— Passage —
(begin)

Author: Victoire d’Humières
Affiliated organisation: Fondation Robert Schuman
Site of publication: Robert Schuman
Type of publication: Article
Date of publication: April 30th, 2018
For geographic as well as historic, cultural and linguistic reasons, Africa, represented by the African Union (AU), and the European Union are both privileged partners. Europe, with its 28 Member States is still the most important foreign investor on the continent, the primary source of financial transfers and the greatest provider of development and humanitarian aid , not forgetting the many common security and defence missions and operations. The issue of migration flows between the two pervades all aspects of cooperation.
Although there is undeniable cooperation in terms of migration policy between the EU and the AU, the growing trend to externalise implies, to a certain degree, that countries of origin and transit are stakeholders in the implementation of the European migration policy. Hence, we should explore the dynamics and the shape of this partnership. To what extent is Europe forcing some African countries to contribute to its policies? What are the limits of such methods?
Since the 1990’s the EU has been convinced that its internal and external migration policies are intrinsically linked and hence, that cooperation with the countries of Africa on those issues is vital. However, the EU and UA’s agendas and interests associated with migration issues are far from similar. How therefore can this partnership be re-balanced, with the protection of the migrants as a condition?

(end)

— Exercise task 1 —
According to the article, since when has the EU been convinced that its internal and external migration policies are intrinsically linked?
— Exercise task 2 —
Reproduce the wording of the article starting at "Since the 1990’s" and ending at "as a condition?".
— Exercise task 3 —
Condense the paragraph of the article that begins "For geographic as well as historic" into a bulleted list that keeps its main facts.
The records that follow have no connection to the article above.

— Data provided —
(begin)

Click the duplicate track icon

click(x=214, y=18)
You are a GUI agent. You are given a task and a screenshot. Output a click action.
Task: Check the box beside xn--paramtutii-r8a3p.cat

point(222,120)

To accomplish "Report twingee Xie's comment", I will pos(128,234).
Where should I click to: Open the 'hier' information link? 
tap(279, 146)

(end)
(begin)

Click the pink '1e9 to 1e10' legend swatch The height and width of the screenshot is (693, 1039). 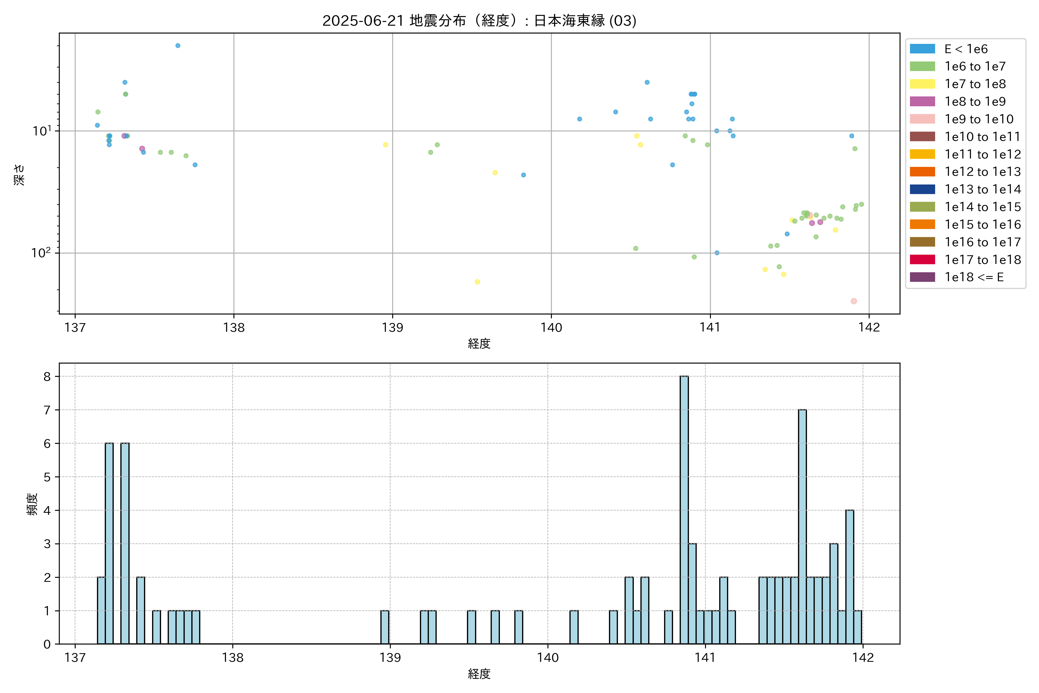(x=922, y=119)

(end)

— Reply 1 —
Since the 1990s.

— Reply 2 —
Since the 1990’s the EU has been convinced that its internal and external migration policies are intrinsically linked and hence, that cooperation with the countries of Africa on those issues is vital. However, the EU and UA’s agendas and interests associated with migration issues are far from similar. How therefore can this partnership be re-balanced, with the protection of the migrants as a condition?

— Reply 3 —
- Africa, represented by the African Union, and the European Union are privileged partners for geographic, historic, cultural and linguistic reasons.
- Europe, with its 28 Member States, remains the largest foreign investor in Africa, the primary source of financial transfers and the greatest provider of development and humanitarian aid.
- The two also share many common security and defence missions and operations.
- Migration flows between them pervade all aspects of their cooperation.